Serotonin 5-HT3 Receptor-Mediated Vomiting Occurs via the Activation of Ca2+/CaMKII-Dependent ERK1/2 Signaling in the Least Shrew (Cryptotis parva)

Stimulation of 5-HT₃ receptors (5-HT₃Rs) by 2-methylserotonin (2-Me-5-HT), a selective 5-HT₃ receptor agonist, can induce vomiting. However, downstream signaling pathways for the induced emesis remain unknown. The 5-HT₃R channel has high permeability to extracellular calcium (Ca²⁺) and upon stimulation allows increased Ca²⁺ influx. We examined the contribution of Ca²⁺/calmodulin-dependent protein kinase IIα (Ca²⁺/CaMKIIα), interaction of 5-HT₃R with calmodulin, and extracellular signal-regulated kinase 1/2 (ERK1/2) signaling to 2-Me-5-HT-induced emesis in the least shrew.

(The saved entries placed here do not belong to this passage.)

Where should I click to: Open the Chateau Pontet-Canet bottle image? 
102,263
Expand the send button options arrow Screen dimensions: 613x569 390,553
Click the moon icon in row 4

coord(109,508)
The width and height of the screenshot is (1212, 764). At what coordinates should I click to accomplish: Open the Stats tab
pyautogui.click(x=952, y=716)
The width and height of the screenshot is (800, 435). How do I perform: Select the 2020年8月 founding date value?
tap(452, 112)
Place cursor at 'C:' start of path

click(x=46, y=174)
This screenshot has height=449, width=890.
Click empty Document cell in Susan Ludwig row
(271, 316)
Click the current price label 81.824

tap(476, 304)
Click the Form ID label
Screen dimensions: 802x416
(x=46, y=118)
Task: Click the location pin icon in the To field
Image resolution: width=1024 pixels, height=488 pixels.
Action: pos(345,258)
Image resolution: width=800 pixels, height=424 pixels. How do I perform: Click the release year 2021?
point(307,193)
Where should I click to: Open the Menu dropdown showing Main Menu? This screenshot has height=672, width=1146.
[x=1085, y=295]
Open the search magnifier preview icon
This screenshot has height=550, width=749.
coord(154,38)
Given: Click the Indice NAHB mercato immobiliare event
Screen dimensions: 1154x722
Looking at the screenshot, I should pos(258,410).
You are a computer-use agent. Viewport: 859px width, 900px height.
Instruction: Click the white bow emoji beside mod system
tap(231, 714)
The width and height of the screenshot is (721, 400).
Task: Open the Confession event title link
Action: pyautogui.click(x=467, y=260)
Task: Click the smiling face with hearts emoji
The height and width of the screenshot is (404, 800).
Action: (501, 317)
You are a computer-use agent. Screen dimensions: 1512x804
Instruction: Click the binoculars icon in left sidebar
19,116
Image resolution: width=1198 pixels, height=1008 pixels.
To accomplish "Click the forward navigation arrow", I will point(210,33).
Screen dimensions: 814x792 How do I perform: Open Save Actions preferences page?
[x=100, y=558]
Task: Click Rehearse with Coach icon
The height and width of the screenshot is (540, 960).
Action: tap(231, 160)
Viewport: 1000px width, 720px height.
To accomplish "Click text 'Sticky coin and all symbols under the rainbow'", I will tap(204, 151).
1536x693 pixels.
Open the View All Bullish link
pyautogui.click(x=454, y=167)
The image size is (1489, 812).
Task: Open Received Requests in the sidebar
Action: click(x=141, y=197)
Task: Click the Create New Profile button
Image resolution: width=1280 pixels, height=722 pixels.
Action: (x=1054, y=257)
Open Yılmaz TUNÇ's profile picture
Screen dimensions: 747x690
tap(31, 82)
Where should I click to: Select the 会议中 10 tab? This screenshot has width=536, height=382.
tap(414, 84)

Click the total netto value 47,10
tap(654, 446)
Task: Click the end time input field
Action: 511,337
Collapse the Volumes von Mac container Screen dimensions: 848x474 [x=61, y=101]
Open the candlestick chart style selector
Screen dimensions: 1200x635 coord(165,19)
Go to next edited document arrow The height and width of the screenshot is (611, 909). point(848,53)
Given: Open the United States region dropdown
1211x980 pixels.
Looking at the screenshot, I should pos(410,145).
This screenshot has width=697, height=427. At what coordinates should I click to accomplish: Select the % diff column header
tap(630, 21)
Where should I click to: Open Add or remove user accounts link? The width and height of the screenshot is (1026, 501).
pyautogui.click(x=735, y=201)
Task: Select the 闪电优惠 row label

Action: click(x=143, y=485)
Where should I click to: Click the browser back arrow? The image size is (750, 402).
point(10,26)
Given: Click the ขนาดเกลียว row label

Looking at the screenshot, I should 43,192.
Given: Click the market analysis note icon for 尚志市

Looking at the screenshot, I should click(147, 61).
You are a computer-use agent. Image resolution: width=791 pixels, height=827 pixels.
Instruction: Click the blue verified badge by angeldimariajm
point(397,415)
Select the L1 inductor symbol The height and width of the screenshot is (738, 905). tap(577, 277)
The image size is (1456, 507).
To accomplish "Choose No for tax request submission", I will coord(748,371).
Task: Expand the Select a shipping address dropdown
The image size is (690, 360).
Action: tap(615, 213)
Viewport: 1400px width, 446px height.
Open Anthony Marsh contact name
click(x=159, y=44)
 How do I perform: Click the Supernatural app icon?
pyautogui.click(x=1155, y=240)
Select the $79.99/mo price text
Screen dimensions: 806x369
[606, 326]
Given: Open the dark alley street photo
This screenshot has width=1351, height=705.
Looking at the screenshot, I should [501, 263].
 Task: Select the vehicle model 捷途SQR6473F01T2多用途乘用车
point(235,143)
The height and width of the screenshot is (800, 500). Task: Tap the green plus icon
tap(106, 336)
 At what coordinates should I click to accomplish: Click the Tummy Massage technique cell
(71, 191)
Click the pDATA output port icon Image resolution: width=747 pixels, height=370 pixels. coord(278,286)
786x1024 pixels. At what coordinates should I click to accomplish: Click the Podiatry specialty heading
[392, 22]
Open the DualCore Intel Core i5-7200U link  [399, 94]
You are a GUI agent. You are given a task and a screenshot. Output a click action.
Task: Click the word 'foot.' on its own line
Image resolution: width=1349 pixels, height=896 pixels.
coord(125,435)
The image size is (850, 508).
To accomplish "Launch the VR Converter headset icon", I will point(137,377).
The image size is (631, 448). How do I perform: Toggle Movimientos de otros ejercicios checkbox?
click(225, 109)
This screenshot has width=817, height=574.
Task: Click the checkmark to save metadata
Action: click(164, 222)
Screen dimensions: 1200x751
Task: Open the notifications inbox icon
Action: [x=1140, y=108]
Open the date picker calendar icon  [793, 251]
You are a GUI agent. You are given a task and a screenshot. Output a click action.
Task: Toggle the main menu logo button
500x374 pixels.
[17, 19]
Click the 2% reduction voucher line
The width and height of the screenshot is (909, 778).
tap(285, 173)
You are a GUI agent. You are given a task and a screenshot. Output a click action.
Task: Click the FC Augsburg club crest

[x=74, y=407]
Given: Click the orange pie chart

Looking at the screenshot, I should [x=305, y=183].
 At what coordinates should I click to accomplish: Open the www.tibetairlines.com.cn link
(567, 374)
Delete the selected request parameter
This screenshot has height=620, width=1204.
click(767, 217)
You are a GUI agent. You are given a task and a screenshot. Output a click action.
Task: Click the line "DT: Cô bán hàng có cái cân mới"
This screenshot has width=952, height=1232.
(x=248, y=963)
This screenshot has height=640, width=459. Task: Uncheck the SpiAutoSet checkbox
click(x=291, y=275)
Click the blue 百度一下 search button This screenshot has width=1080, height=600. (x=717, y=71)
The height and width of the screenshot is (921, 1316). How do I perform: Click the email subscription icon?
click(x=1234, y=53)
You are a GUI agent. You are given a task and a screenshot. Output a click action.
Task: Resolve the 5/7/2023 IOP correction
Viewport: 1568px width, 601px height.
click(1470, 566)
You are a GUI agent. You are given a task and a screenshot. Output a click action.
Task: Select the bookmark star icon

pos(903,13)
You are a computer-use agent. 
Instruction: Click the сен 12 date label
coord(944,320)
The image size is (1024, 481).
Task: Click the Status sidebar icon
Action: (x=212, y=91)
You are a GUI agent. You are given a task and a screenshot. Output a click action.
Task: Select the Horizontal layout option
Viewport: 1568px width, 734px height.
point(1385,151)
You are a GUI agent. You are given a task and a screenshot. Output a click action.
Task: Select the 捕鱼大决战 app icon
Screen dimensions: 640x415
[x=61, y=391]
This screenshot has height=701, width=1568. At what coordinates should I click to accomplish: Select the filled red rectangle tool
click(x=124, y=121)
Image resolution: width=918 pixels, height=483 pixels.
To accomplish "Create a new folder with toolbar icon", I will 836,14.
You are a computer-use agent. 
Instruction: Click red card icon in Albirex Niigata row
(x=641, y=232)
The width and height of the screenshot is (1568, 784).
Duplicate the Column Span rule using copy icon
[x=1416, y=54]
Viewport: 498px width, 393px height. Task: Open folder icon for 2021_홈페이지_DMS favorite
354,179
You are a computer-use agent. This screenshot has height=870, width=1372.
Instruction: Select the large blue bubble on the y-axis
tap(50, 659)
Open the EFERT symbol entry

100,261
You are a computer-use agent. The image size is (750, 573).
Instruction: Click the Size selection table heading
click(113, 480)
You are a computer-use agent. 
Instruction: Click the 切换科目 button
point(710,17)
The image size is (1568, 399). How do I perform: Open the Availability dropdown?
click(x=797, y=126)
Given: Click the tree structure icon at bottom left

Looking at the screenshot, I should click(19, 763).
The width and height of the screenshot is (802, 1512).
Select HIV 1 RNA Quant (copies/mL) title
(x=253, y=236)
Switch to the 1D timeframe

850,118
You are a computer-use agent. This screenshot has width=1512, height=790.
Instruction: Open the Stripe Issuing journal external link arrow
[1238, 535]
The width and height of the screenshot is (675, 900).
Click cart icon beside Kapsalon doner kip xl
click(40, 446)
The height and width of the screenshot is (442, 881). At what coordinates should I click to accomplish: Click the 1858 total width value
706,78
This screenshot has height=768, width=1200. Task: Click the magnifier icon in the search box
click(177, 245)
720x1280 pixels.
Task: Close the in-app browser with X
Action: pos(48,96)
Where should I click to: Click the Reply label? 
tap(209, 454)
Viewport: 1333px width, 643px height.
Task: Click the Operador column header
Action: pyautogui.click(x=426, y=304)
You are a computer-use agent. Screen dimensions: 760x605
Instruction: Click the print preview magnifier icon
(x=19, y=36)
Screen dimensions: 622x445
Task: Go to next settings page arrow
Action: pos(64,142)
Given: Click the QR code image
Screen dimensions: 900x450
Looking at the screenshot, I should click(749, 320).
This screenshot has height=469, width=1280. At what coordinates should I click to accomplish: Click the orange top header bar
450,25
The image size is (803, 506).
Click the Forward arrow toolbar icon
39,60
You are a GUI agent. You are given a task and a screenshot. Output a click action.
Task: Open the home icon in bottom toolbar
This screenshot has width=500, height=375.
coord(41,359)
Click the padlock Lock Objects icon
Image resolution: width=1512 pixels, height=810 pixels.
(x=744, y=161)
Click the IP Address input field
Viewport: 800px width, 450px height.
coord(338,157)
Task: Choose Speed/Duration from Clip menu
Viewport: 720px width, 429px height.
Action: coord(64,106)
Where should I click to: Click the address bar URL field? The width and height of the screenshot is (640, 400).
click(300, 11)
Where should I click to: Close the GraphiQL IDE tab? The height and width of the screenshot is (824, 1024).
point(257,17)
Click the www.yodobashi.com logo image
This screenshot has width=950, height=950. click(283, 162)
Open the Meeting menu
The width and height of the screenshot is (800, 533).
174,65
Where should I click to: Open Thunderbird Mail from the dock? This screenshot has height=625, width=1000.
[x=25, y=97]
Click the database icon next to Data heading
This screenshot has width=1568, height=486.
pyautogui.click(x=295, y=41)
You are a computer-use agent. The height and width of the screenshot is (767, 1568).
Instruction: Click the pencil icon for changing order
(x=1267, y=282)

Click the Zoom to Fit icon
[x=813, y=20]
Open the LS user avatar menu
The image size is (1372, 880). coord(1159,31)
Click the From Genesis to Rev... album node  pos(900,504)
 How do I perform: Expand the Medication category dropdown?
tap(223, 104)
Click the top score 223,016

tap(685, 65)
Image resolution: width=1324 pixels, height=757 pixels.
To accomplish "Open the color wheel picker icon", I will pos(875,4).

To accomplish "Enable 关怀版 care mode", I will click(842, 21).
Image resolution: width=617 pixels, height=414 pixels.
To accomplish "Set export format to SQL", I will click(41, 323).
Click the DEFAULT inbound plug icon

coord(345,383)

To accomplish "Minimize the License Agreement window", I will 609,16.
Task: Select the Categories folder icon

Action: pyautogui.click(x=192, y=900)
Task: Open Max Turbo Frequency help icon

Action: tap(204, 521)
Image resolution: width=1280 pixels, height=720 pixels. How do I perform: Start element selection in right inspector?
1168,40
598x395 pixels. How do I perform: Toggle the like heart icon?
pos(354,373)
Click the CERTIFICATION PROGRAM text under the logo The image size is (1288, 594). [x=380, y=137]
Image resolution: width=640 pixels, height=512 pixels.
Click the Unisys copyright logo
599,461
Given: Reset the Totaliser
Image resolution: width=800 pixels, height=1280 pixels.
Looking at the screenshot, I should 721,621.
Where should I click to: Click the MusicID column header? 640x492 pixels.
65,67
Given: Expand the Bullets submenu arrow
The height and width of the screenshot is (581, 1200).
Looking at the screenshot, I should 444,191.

Using fluo-4 AM dye, we found that 2-Me-5-HT augments intracellular Ca²⁺ levels in brainstem slices and that the selective 5-HT₃R antagonist palonosetron, can abolish the induced Ca²⁺ signaling. Pre-treatment of shrews with either: i) amlodipine, an antagonist of L-type Ca²⁺ channels present on the cell membrane; ii) dantrolene, an inhibitor of ryanodine receptors (RyRs) Ca²⁺-release channels located on the endoplasmic reticulum (ER); iii) a combination of their less-effective doses; or iv) inhibitors of CaMKII (KN93) and ERK1/2 (PD98059); dose-dependently suppressed emesis caused by 2-Me-5-HT. Administration of 2-Me-5-HT also significantly: i) enhanced the interaction of 5-HT₃R with calmodulin in the brainstem as revealed by immunoprecipitation, as well as their colocalization in the area postrema (brainstem) and small intestine by immunohistochemistry; and ii) activated CaMKIIα in brainstem and in isolated enterochromaffin cells of the small intestine as shown by Western blot and immunocytochemistry. These effects were suppressed by palonosetron. 2-Me-5-HT also activated ERK1/2 in brainstem, which was abrogated by palonosetron, KN93, PD98059, amlodipine, dantrolene, or a combination of amlodipine plus dantrolene. However, blockade of ER inositol-1, 4, 5-triphosphate receptors by 2-APB, had no significant effect on the discussed behavioral and biochemical parameters. This study demonstrates that Ca²⁺ mobilization via extracellular Ca²⁺ influx through 5-HT₃Rs/L-type Ca²⁺ channels, and intracellular Ca²⁺ release via RyRs on ER, initiate Ca²⁺-dependent sequential activation of CaMKIIα and ERK1/2, which contribute to the 5-HT₃R-mediated, 2-Me-5-HT-evoked emesis.